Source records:
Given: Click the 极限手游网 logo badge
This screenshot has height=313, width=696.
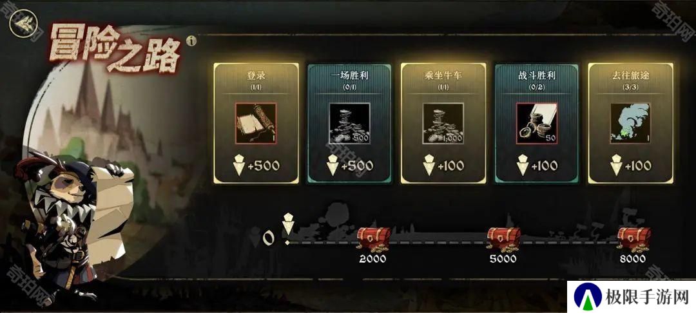Looking at the screenshot, I should [631, 297].
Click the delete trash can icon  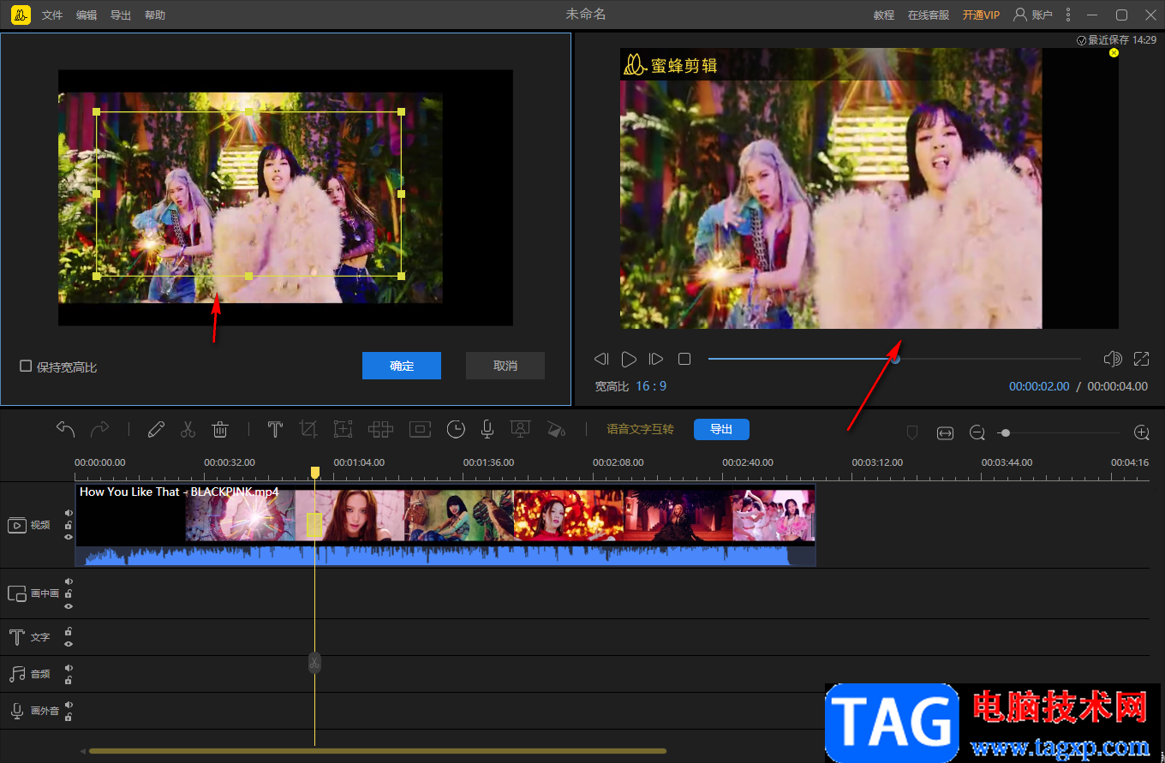(220, 430)
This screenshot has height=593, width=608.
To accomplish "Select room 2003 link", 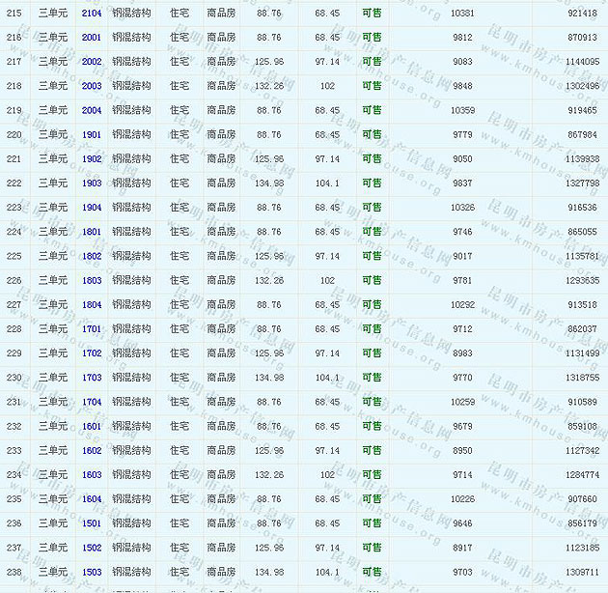I will click(x=92, y=86).
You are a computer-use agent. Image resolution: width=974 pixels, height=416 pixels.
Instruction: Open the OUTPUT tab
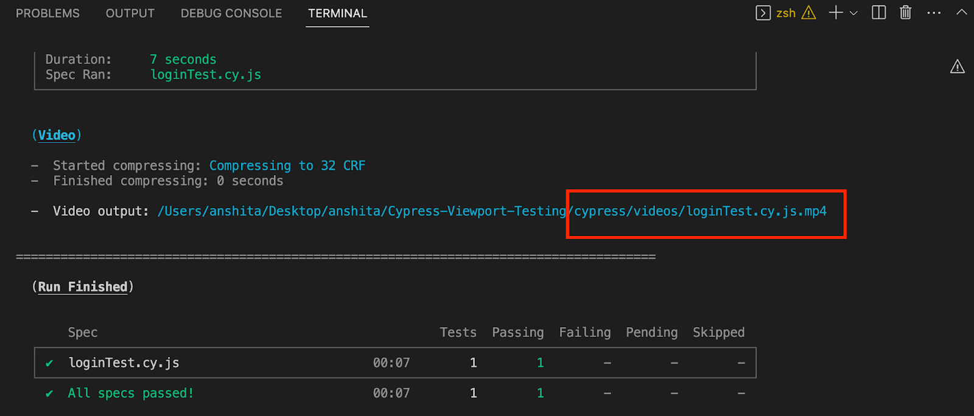coord(130,13)
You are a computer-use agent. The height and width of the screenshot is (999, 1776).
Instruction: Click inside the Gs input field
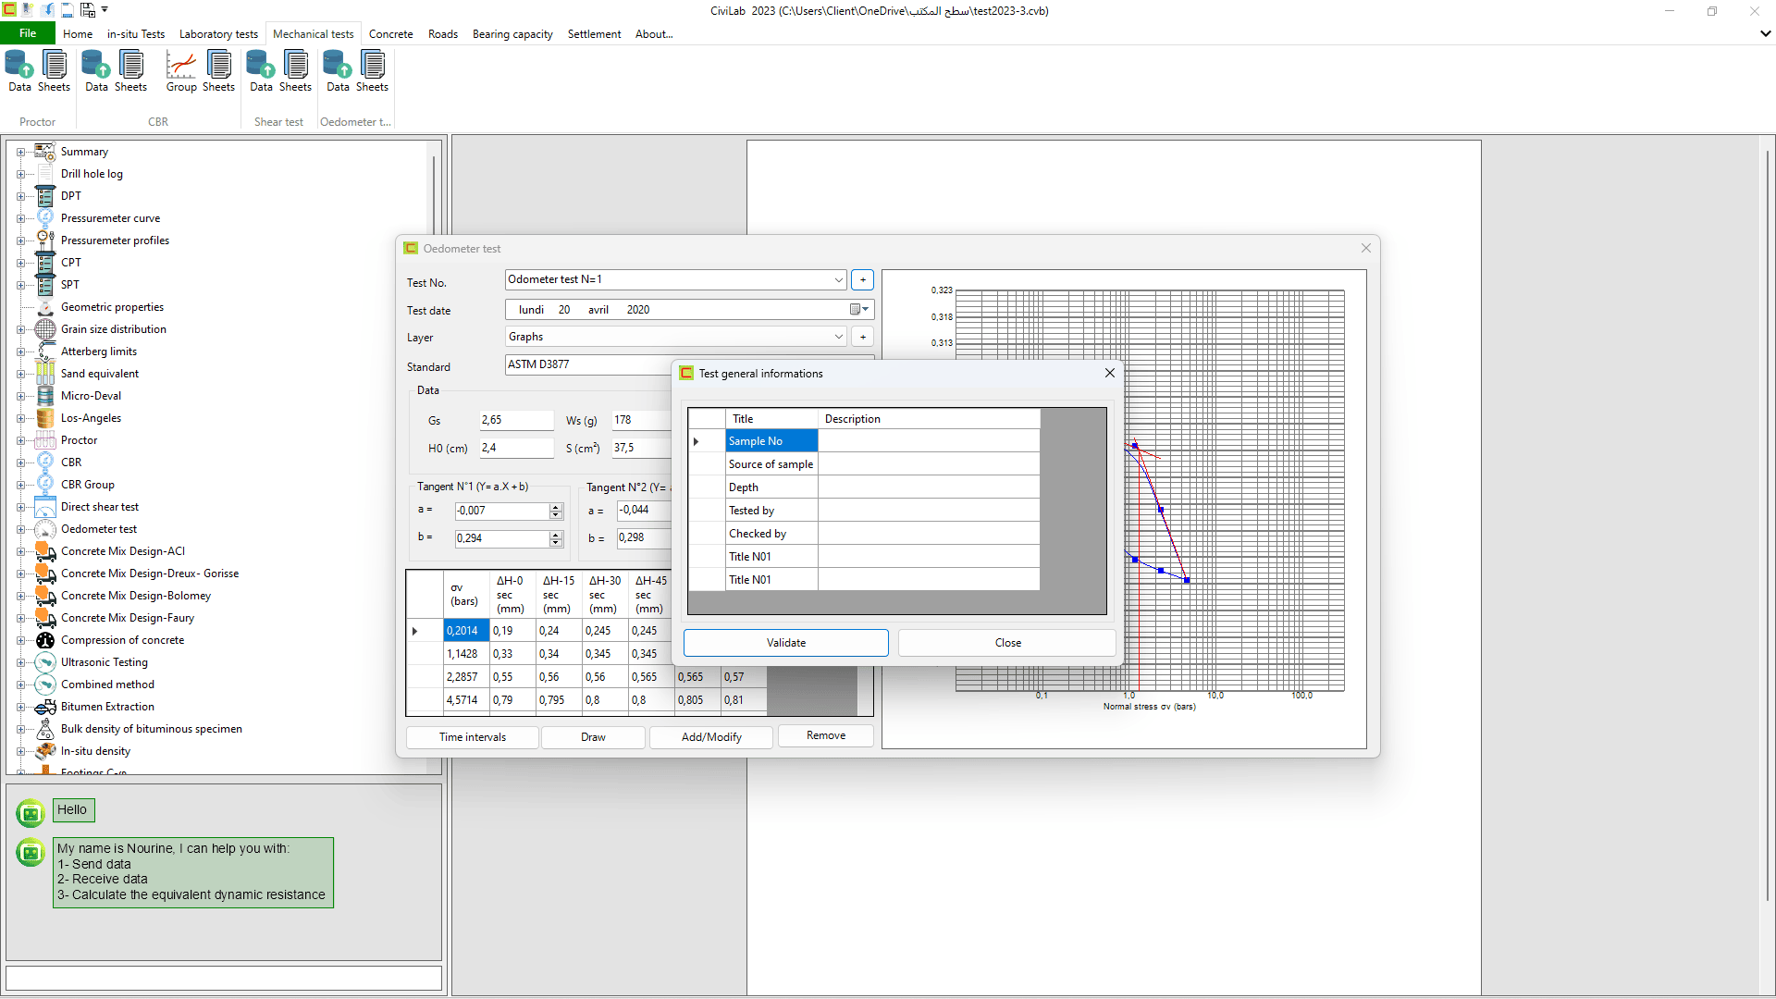click(x=514, y=420)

▸ **GIVEN PROBLEM**: Arrange the rows as a numbered list, beginning with the row containing "You are a computer-use agent. The" and continuing through the last row of the source records, with blank lines omitted. Leave the pictures out of the answer.

▸ **FINISHED TASK**:
1. You are a computer-use agent. The height and width of the screenshot is (999, 1776).
2. Instruction: Click inside the Gs input field
3. click(x=514, y=420)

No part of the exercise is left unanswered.